**The problem:**
Read the records and write them out again exactly.

**Source records:**

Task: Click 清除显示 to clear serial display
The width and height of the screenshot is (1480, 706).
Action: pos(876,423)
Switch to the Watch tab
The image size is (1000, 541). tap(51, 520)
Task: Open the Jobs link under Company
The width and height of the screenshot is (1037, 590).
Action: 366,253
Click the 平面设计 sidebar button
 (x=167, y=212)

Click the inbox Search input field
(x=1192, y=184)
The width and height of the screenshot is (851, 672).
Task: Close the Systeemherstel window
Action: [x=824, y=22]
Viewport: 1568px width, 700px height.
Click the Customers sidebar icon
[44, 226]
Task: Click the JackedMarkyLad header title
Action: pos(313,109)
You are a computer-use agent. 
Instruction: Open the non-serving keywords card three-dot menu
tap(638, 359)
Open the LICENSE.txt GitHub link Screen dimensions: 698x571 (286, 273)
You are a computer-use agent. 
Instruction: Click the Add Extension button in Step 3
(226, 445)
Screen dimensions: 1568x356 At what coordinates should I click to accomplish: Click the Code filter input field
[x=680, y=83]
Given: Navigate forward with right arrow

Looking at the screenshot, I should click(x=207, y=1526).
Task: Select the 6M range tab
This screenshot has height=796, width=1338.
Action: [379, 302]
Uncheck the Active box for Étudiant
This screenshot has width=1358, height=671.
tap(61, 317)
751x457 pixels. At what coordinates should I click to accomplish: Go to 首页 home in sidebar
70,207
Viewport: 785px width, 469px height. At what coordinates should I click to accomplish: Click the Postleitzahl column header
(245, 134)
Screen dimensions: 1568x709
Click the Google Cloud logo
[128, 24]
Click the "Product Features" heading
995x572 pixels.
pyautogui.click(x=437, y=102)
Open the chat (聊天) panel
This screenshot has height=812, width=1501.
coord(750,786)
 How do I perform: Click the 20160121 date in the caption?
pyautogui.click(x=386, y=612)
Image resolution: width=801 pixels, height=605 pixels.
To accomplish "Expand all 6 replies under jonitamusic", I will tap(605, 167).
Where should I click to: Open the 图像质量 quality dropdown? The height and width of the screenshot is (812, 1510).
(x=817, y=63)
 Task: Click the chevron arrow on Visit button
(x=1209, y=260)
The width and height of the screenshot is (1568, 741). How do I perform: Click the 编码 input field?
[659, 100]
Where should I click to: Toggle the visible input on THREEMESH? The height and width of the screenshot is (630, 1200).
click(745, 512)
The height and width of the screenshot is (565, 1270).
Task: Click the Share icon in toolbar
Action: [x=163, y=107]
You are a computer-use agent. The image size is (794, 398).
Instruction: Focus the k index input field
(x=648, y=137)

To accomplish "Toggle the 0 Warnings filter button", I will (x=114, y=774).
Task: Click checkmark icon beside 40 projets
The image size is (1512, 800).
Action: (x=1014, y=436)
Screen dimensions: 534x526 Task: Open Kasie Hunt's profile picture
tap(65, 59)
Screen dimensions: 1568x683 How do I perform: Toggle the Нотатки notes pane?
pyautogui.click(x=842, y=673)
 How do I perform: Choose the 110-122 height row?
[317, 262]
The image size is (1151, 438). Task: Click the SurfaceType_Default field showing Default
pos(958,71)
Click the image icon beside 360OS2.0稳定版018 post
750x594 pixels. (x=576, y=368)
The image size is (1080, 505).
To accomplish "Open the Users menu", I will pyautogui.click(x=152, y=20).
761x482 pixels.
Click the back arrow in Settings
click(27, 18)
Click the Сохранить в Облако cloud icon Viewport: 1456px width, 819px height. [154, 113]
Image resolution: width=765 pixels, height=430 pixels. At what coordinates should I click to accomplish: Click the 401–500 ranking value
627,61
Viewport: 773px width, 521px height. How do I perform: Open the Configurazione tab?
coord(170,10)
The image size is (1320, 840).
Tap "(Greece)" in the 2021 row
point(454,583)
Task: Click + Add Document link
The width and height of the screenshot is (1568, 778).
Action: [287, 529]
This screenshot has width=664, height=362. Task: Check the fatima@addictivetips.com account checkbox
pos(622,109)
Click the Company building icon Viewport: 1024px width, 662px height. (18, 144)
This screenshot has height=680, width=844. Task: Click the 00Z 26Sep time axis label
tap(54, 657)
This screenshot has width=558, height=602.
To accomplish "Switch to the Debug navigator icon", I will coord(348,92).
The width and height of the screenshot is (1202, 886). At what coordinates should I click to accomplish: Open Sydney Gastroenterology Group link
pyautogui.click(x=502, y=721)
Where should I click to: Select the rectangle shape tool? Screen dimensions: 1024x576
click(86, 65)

**Answer area:**
Task: Click 清除显示 to clear serial display
The width and height of the screenshot is (1480, 706).
Action: pos(876,423)
Switch to the Watch tab
The image size is (1000, 541). tap(51, 520)
Task: Open the Jobs link under Company
The width and height of the screenshot is (1037, 590).
Action: 366,253
Click the 平面设计 sidebar button
 (x=167, y=212)

Click the inbox Search input field
(x=1192, y=184)
The width and height of the screenshot is (851, 672).
Task: Close the Systeemherstel window
Action: [x=824, y=22]
Viewport: 1568px width, 700px height.
Click the Customers sidebar icon
[44, 226]
Task: Click the JackedMarkyLad header title
Action: pos(313,109)
You are a computer-use agent. 
Instruction: Open the non-serving keywords card three-dot menu
tap(638, 359)
Open the LICENSE.txt GitHub link Screen dimensions: 698x571 (286, 273)
You are a computer-use agent. 
Instruction: Click the Add Extension button in Step 3
(226, 445)
Screen dimensions: 1568x356 At what coordinates should I click to accomplish: Click the Code filter input field
[x=680, y=83]
Given: Navigate forward with right arrow

Looking at the screenshot, I should click(x=207, y=1526).
Task: Select the 6M range tab
This screenshot has height=796, width=1338.
Action: [379, 302]
Uncheck the Active box for Étudiant
This screenshot has width=1358, height=671.
tap(61, 317)
751x457 pixels. At what coordinates should I click to accomplish: Go to 首页 home in sidebar
70,207
Viewport: 785px width, 469px height. At what coordinates should I click to accomplish: Click the Postleitzahl column header
(245, 134)
Screen dimensions: 1568x709
Click the Google Cloud logo
[128, 24]
Click the "Product Features" heading
995x572 pixels.
pyautogui.click(x=437, y=102)
Open the chat (聊天) panel
This screenshot has height=812, width=1501.
coord(750,786)
 How do I perform: Click the 20160121 date in the caption?
pyautogui.click(x=386, y=612)
Image resolution: width=801 pixels, height=605 pixels.
To accomplish "Expand all 6 replies under jonitamusic", I will tap(605, 167).
Where should I click to: Open the 图像质量 quality dropdown? The height and width of the screenshot is (812, 1510).
(x=817, y=63)
 Task: Click the chevron arrow on Visit button
(x=1209, y=260)
The width and height of the screenshot is (1568, 741). How do I perform: Click the 编码 input field?
[659, 100]
Where should I click to: Toggle the visible input on THREEMESH? The height and width of the screenshot is (630, 1200).
click(745, 512)
The height and width of the screenshot is (565, 1270).
Task: Click the Share icon in toolbar
Action: [x=163, y=107]
You are a computer-use agent. The image size is (794, 398).
Instruction: Focus the k index input field
(x=648, y=137)

To accomplish "Toggle the 0 Warnings filter button", I will (x=114, y=774).
Task: Click checkmark icon beside 40 projets
The image size is (1512, 800).
Action: (x=1014, y=436)
Screen dimensions: 534x526 Task: Open Kasie Hunt's profile picture
tap(65, 59)
Screen dimensions: 1568x683 How do I perform: Toggle the Нотатки notes pane?
pyautogui.click(x=842, y=673)
 How do I perform: Choose the 110-122 height row?
[317, 262]
The image size is (1151, 438). Task: Click the SurfaceType_Default field showing Default
pos(958,71)
Click the image icon beside 360OS2.0稳定版018 post
750x594 pixels. (x=576, y=368)
The image size is (1080, 505).
To accomplish "Open the Users menu", I will pyautogui.click(x=152, y=20).
761x482 pixels.
Click the back arrow in Settings
click(27, 18)
Click the Сохранить в Облако cloud icon Viewport: 1456px width, 819px height. [154, 113]
Image resolution: width=765 pixels, height=430 pixels. At what coordinates should I click to accomplish: Click the 401–500 ranking value
627,61
Viewport: 773px width, 521px height. How do I perform: Open the Configurazione tab?
coord(170,10)
The image size is (1320, 840).
Tap "(Greece)" in the 2021 row
point(454,583)
Task: Click + Add Document link
The width and height of the screenshot is (1568, 778).
Action: [287, 529]
This screenshot has width=664, height=362. Task: Check the fatima@addictivetips.com account checkbox
pos(622,109)
Click the Company building icon Viewport: 1024px width, 662px height. (18, 144)
This screenshot has height=680, width=844. Task: Click the 00Z 26Sep time axis label
tap(54, 657)
This screenshot has width=558, height=602.
To accomplish "Switch to the Debug navigator icon", I will coord(348,92).
The width and height of the screenshot is (1202, 886). At what coordinates should I click to accomplish: Open Sydney Gastroenterology Group link
pyautogui.click(x=502, y=721)
Where should I click to: Select the rectangle shape tool? Screen dimensions: 1024x576
click(86, 65)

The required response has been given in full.